T1 mapping and extracellular volume measurement. Examples illustrate extracellular volume maps in a patient with no abnormalities (a) and a patient with dilated cardiomyopathy (b). Note the larger extracellular volume fraction in the patient with dilated cardiomyopathy. Extracellular volume maps were obtained by acquiring two separate T1 maps with the modified look-locker 3–5 sequence: a single-shot balanced FFE readout (TR/TE 3.2/1.17 ms, flip angle 35°, matrix 288×288, acquired voxel 2×2×8 mm, 3 slices, SENSE = 1.5). One map was obtained before contrast injection, and the second was acquired 15 min after bolus injection of 0.2 ml/kg contrast agent

Imaging of stents and intracardiac devices

In patients with congenital heart disease, interventional devices and stents are increasingly used to decrease the need for surgery and increase convenience of the patient. Khan et al. [78] researched the disruption caused by the interventional devices and the influence of type of pulse sequence and field strength. Although signal void in the immediate vicinity of the device was common, significant disruption of surrounding tissue was only seen for the stainless steel Flipper detachable embolization coil. Field strength and pulse sequence type did not significantly influence image disruption or signal void [78]. Nordmeyer et al. [79] investigated the diagnostic accuracy of CT angiography and different cardiac magnetic resonance imaging sequences compared to conventional angiography to assess patency and re-stenosis of nitinol, platinum-iridium and stainless steel stents. Combining high flip angle gradient recalled echo, SSFP and high flip angle MRA resulted in high diagnostic accuracy for nitinol and platinum-iridium stents. For stainless steel stents the diagnostic accuracy compared to angiography was slightly lower due to large penumbra of signal loss [79].
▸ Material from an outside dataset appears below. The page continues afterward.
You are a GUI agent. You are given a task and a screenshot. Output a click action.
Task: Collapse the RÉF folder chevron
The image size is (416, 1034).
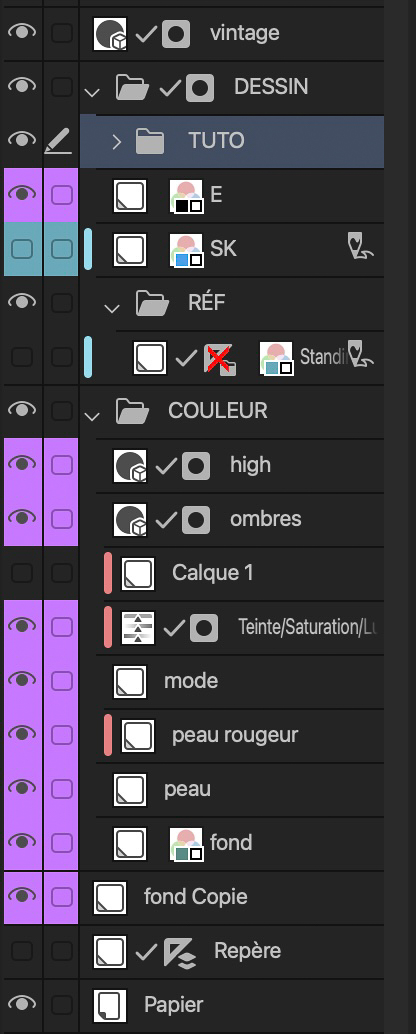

Hybrid cardiac catheterizations, combining radiographic and MR imaging to accurately address clinical questions, are being performed for both diagnostic and interventional purposes. An obvious advantage of MR guiding is decreased radiation exposure, which predisposes to development of cancer, especially when radiation is imposed on smaller infants [80]. Other advantages include improved visualization of soft tissue and cardiac structures and the ability to combine invasive pressure measurements with flow quantification performed on cardiac MR imaging, ensuring accurate assessment of the hemodynamics and pulmonary vascular resistance [81]. The development of catheters is ongoing, currently passive guidewires – not actively conveying signals to the cardiac magnetic resonance imaging scanner – are used for such guided catheterizations, as active wires carry a risk of heating. Recently, a compatible and safe guidewire for MR imaging was developed and the first studies in children are currently being conducted [81].

Conclusion

Patients with congenital heart disease increasingly survive into adulthood and are in need of repeated high-quality cardiac MR imaging throughout life. The technical advances as outlined above enable high-fidelity assessment of anatomical as well as functional parameters and tissue characterization in short imaging times and underscore the preferential role of cardiac MR imaging as comprehensive cardiac imaging technique of first choice.